>> Start Data section

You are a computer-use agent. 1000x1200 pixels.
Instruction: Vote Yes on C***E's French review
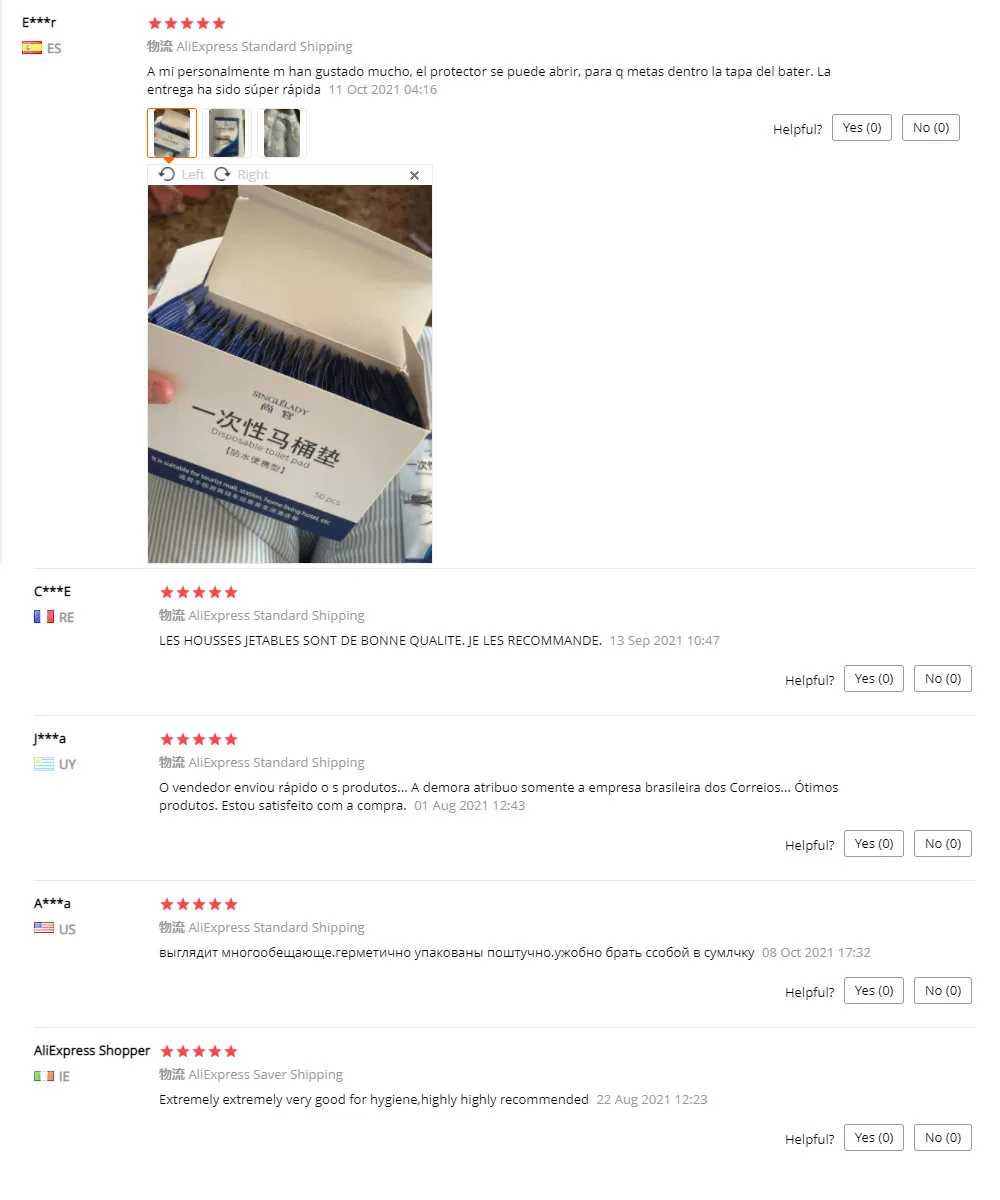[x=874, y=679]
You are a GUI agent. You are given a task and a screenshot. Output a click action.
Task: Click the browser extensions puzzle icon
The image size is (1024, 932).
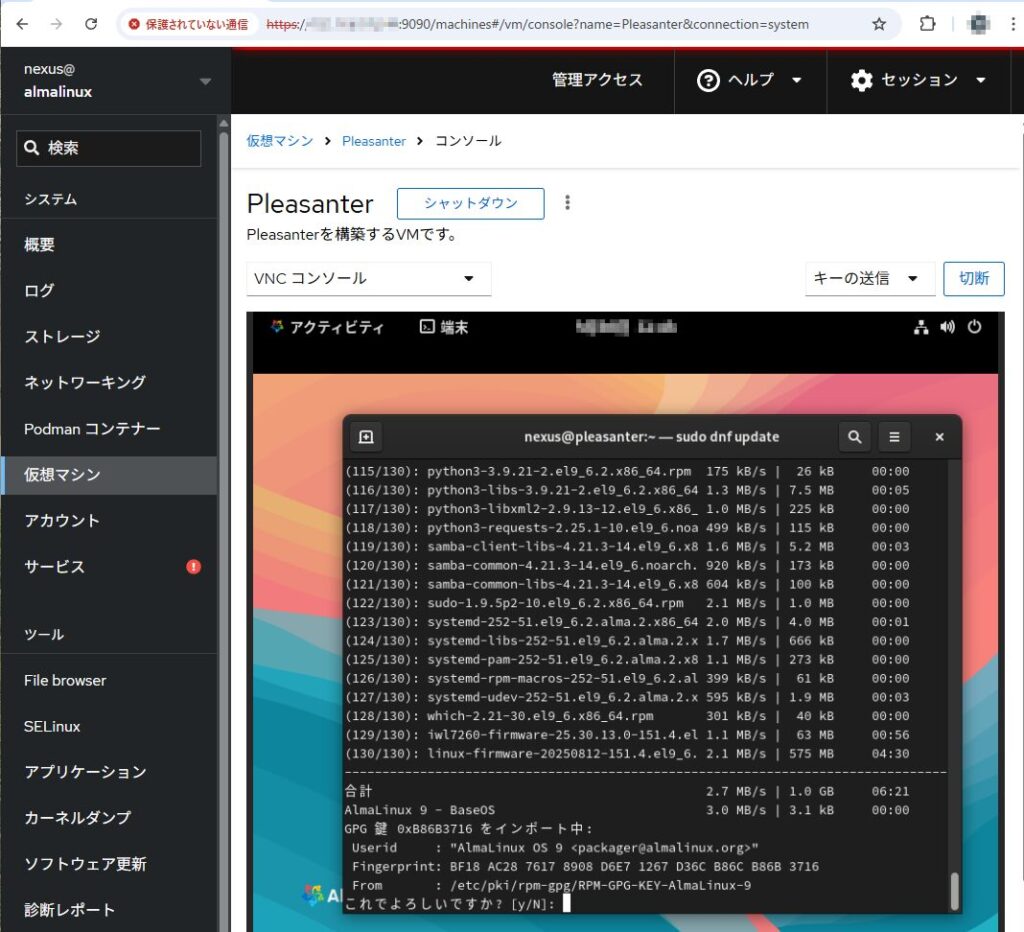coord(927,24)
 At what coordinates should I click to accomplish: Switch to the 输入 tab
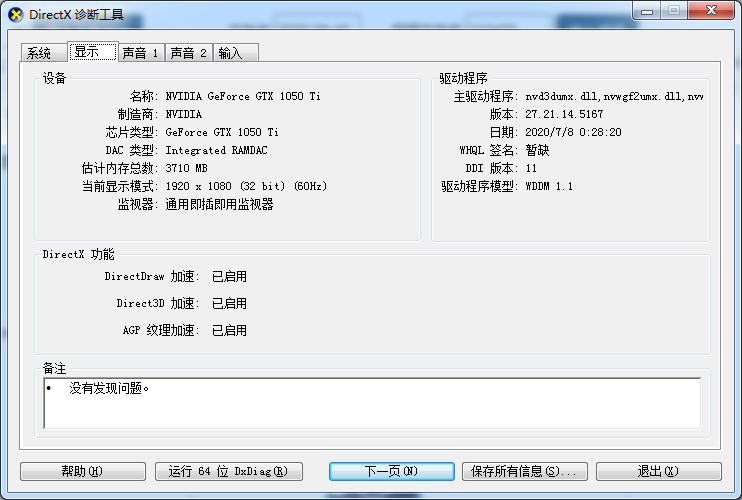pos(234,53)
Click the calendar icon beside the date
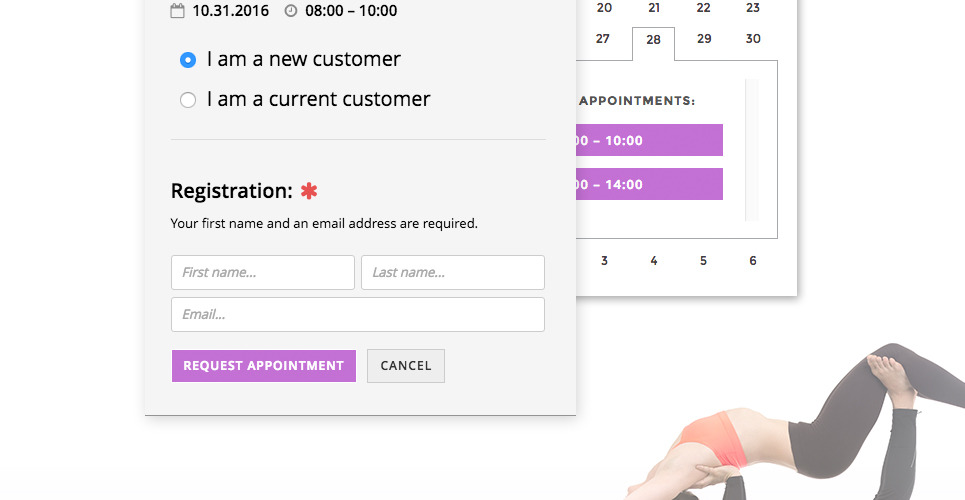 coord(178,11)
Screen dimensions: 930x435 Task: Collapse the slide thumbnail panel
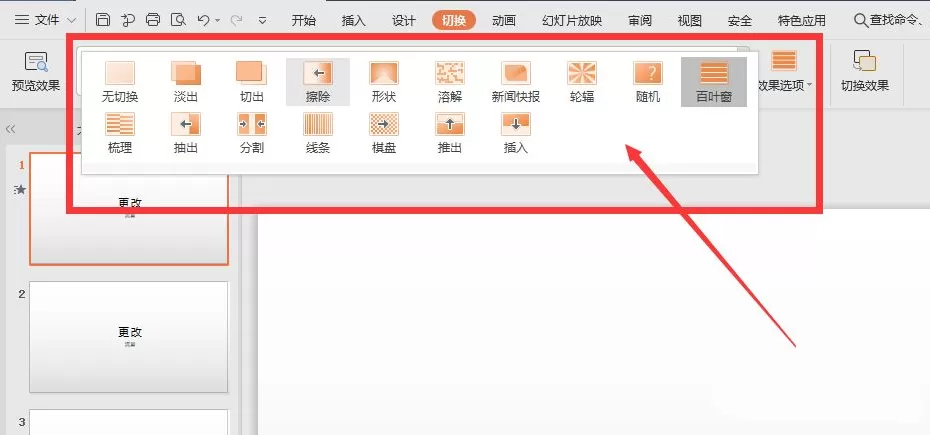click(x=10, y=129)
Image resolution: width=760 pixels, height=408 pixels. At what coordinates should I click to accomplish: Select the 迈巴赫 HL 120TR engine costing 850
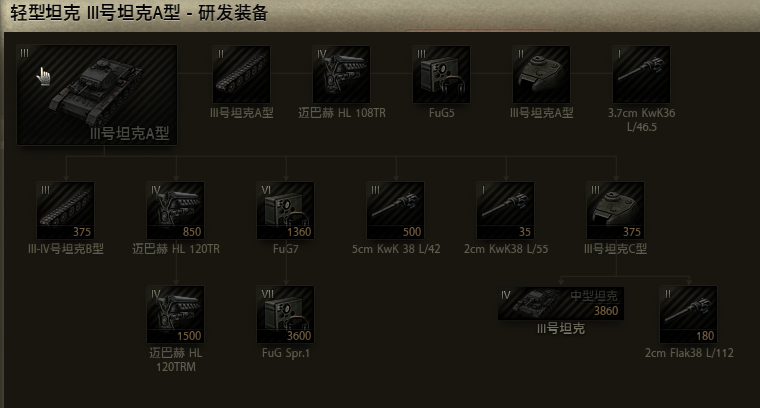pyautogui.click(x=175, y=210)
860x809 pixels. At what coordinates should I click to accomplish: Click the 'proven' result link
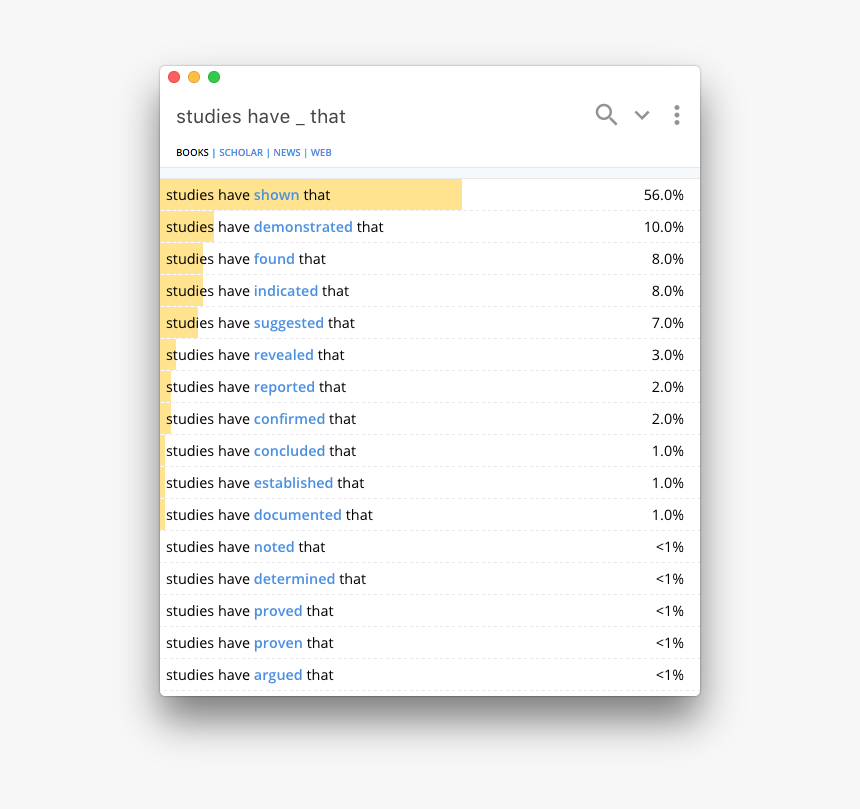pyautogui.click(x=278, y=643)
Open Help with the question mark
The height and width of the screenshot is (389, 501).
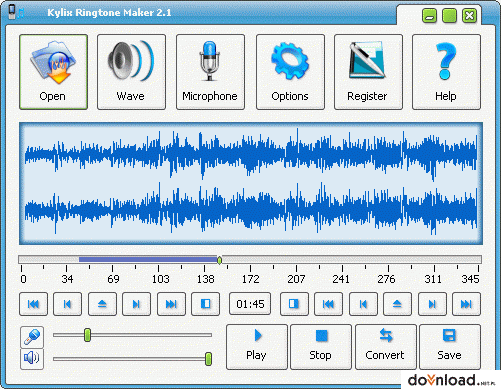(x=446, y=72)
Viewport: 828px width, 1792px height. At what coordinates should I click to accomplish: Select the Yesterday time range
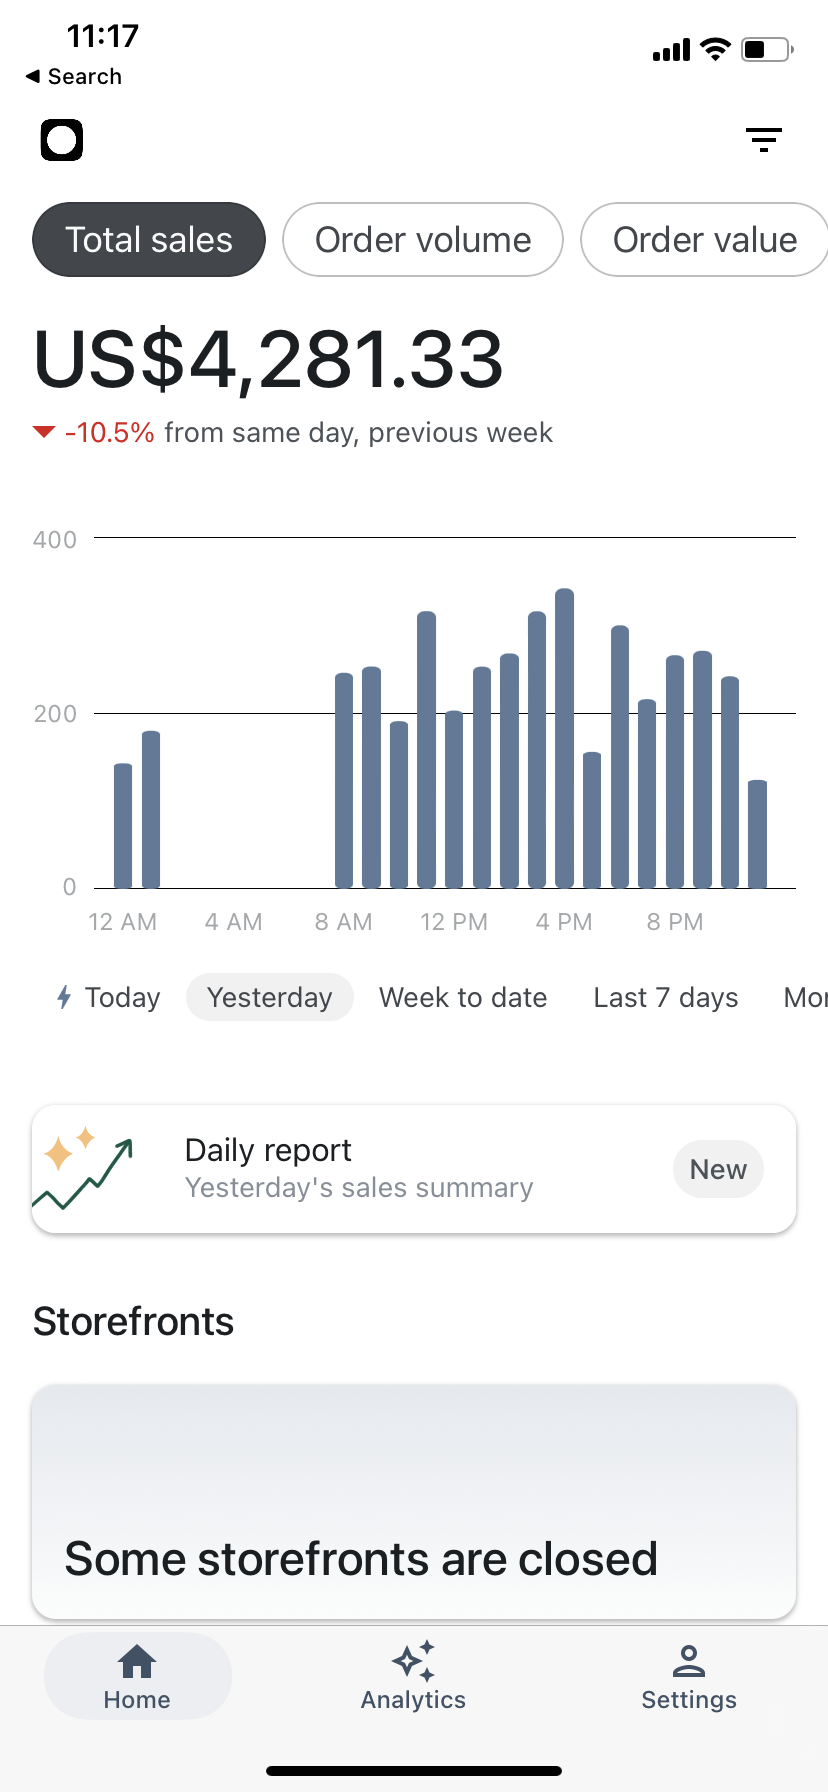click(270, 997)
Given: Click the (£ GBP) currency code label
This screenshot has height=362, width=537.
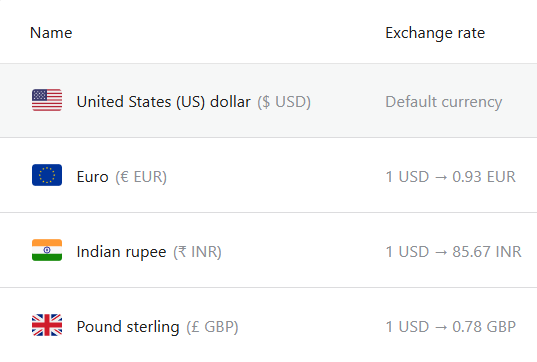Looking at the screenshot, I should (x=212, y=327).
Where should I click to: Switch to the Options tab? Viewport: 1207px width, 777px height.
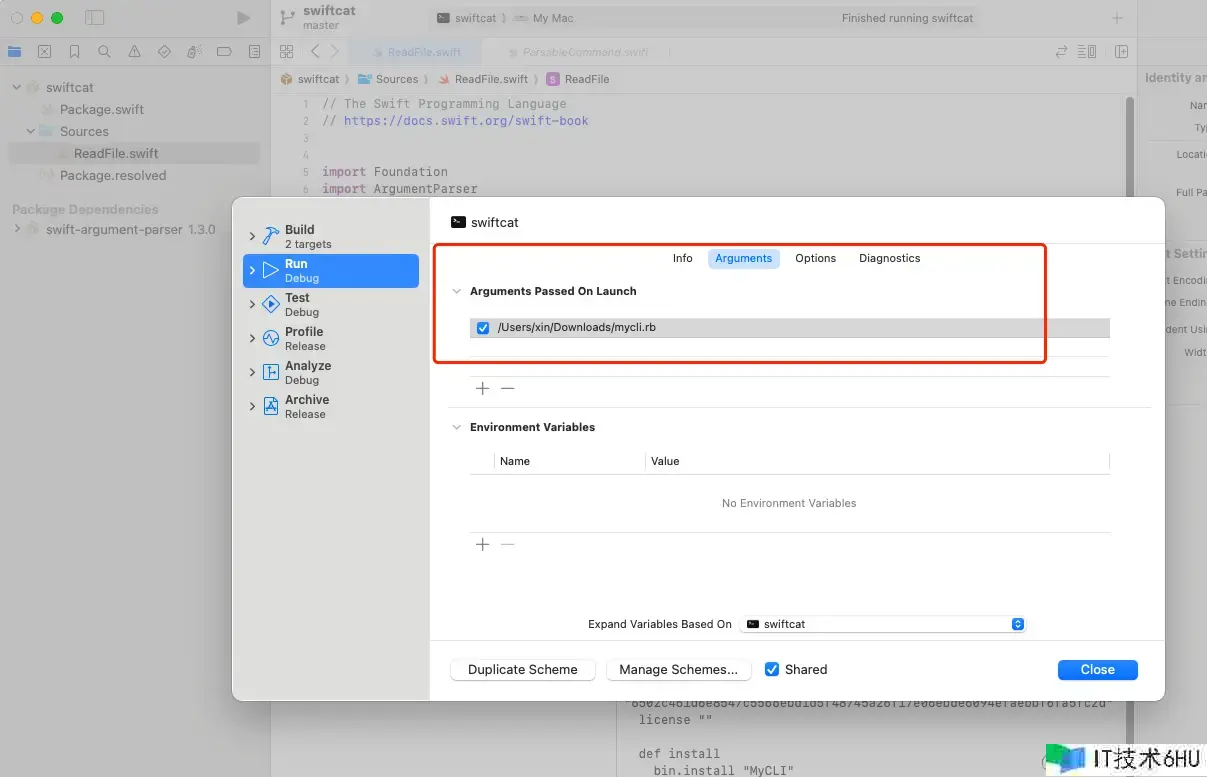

>> End Data section

What you are asked to do -
Put the lines into a JSON list of strings, one string per line and no blank lines, starting at the first line of the rows and ending at the line that contains "pos(234,53)". Leave the pictures out.

Task answer -
[
  "You are a computer-use agent. 1000x1200 pixels.",
  "Instruction: Vote Yes on C***E's French review",
  "[x=874, y=679]",
  "You are a GUI agent. You are given a task and a screenshot. Output a click action.",
  "Task: Click the browser extensions puzzle icon",
  "The image size is (1024, 932).",
  "coord(927,24)",
  " At what coordinates should I click to accomplish: Switch to the 输入 tab",
  "pos(234,53)"
]